Preference weighting of health state values: what difference does it make, and why? Value in Health Published 23rd November 2016
When non-economists ask about the way we measure health outcomes, the crux of it all is that the EQ-5D et al are preference-based. We think – or at least have accepted – that preferences must be really very serious and important. Equal weighting of dimensions? Nothing but meaningless nonsense! That may well be true in theory, but what if our approach to preference-elicitation is actually providing us with much the same results as if we were using equal weighting? Much research energy (and some money) goes into the preference weighting project, but could it be a waste of time? I had hoped that this paper might answer that question, but while it’s a useful study I didn’t find it quite so enlightening. The authors look at the EQ-5D-5L and 15D and compared the usual preference-based index for each with one constructed using an equal weighting, rescaled to the 0-1 dead-full health scale. The rescaling takes into account the differences in scale length for the 15D (0 to 1, 1.000) and the EQ-5D-5L (-0.281 to 1, 1.281). Data are from the Multi-Instrument Comparison (MIC) study, which includes healthy people as well as subsamples with a range of chronic diseases. The authors look at the correlations between the preference-based and equal weighted index values. They find very high correlation, especially for the 15D, and agreement on the EQ-5D increases when adjusted for the scale length. Furthermore, the results are investigated for known group validity alongside a depression-specific outcome measure. The EQ-5D performs a little better.
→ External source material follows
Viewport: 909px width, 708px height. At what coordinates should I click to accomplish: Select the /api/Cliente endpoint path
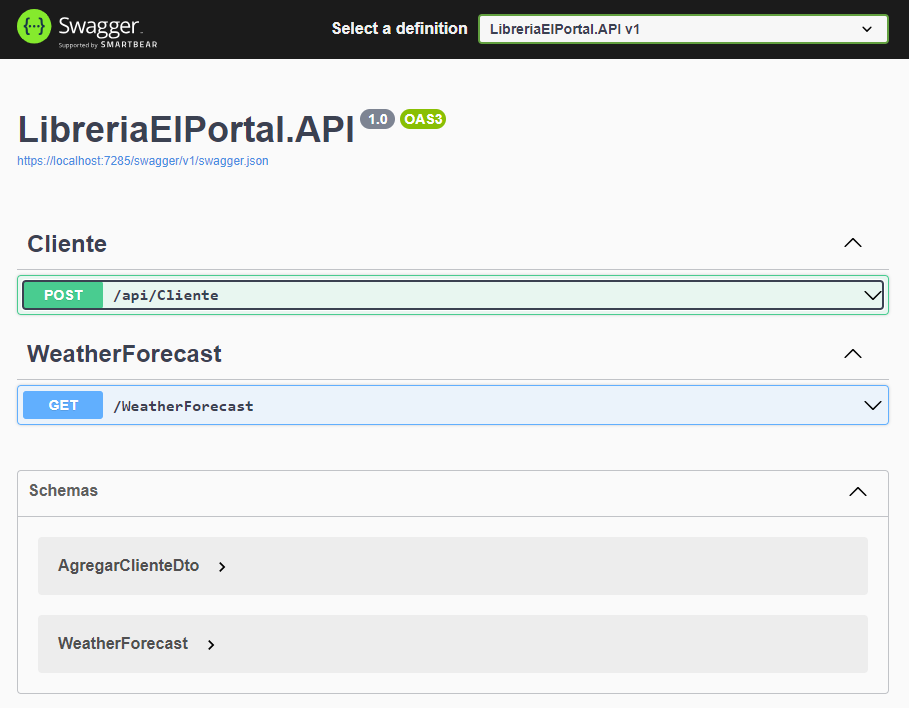[x=166, y=295]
But the study doesn’t really tell me what I want to know: would the use of equal-weighting normally give us the same results, and in what cases might it not? The MIC study includes a whole range of generic and condition-specific measures and I can’t see why the study didn’t look at all of them. It also could have used alternative preference weights to see how they differ. And it could have looked at all of the different disease-based subgroups in the sample to try and determine under what circumstances preference weighting might approach equal weighting. I hope to see more research on this issue, not to undermine preference weighting but to inform its improvement.